## Supplied passage
Like all studies, there are some limitations in our study. First, we are cognizant that our attempts at ensuring sufficient representation of underprivileged groups to address the problem of data absenteeism does not comprehensively explore the extent to which broader systemic inequalities prevent these communities from achieving equitable health outcomes, despite the adoption of digital health technologies. While our study specifically examined the roles of some aspects of social determinants (i.e., income, education, ethnicity, distinction between rural and urban environment) and their relationship with health outcomes (compared to use of apps and wearables), there is a need to contextualize risk factors by understanding the underlying social conditions that are fundamental causes of certain diseases31. Link and Phelan31 argued that one reason why there is a consistent relationship between structural constraints and disease onset is the access to resources that may help an individual prevent or minimize health risks. One of such structural constraints would be the nature of communication infrastructure (information and interpersonal channels where individuals received health information) in different communities, where underprivileged groups may be disadvantaged in (a) getting accurate health information and (b) engaging in sense-making and taking advantage of these information for their health benefits32, as compared to their well-off counterparts. Individuals from underserved populations may also have a lack of diversity in their social networks compared to those with more resources33 and thus lack both interpersonal and institutional support in utilizing digital health technologies.

For future research in data absenteeism, we recommend researchers to undertake an in-depth investigation into the surrounding causes of data absenteeism in the context of digital health technologies use. This may involve complementing quantitative studies such as this with a more qualitative approach (through ethnographic studies or in-depth interviews), and examining the social and structural context of how individuals in underserved communities use digital health technologies. This would allow researchers to identify barriers to implementation from a policy perspective, as well as individual-level factors related to the adoption of digital health33.

## The problem
Extend the passage on data absenteeism in digital health research, continuing from its final sentence. The material that follows has no connection to the passage on data absenteeism in digital health research.

## Source material
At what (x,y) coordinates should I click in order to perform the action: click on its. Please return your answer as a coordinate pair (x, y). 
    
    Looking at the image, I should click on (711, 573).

## Response for this exercise
Beyond our attempts at addressing data absenteeism, another limitation is that administering the survey over the Internet might attract participants from a particular demographic profile, particularly the higher income and more educated groups. However, we have oversampled the bottom income and education groups by 20% to ensure that the low SES groups were sufficiently represented. Finally, we acknowledge that people may use multiple apps and wearables for different purposes and future scholars should examine how motivations and usage of different apps may be associated with health outcomes.

Conclusion

While recent breakthroughs in the use of health apps and wearables in promoting physical and mental health are much celebrated, it is important to be keenly aware of the issues surrounding data absenteeism and technology chauvinism. In other words, medical professionals, public health scholars and practitioners, and technology developers need to be mindful not to overstate the promises of health apps and wearables, considering the minute impact they have on physical and mental health at the population level across different countries. Therefore, when designing or deploying digital interventions, researchers and public health organizations must create technology that takes into account the social determinants and socio-cultural contexts of the populations they serve, while moving beyond merely providing sophisticated technical solutions or interfaces. By tackling data absenteeism and technology chauvinism from the get-go, it will ensure a more equitable design and implementation of health apps and wearables for different populations.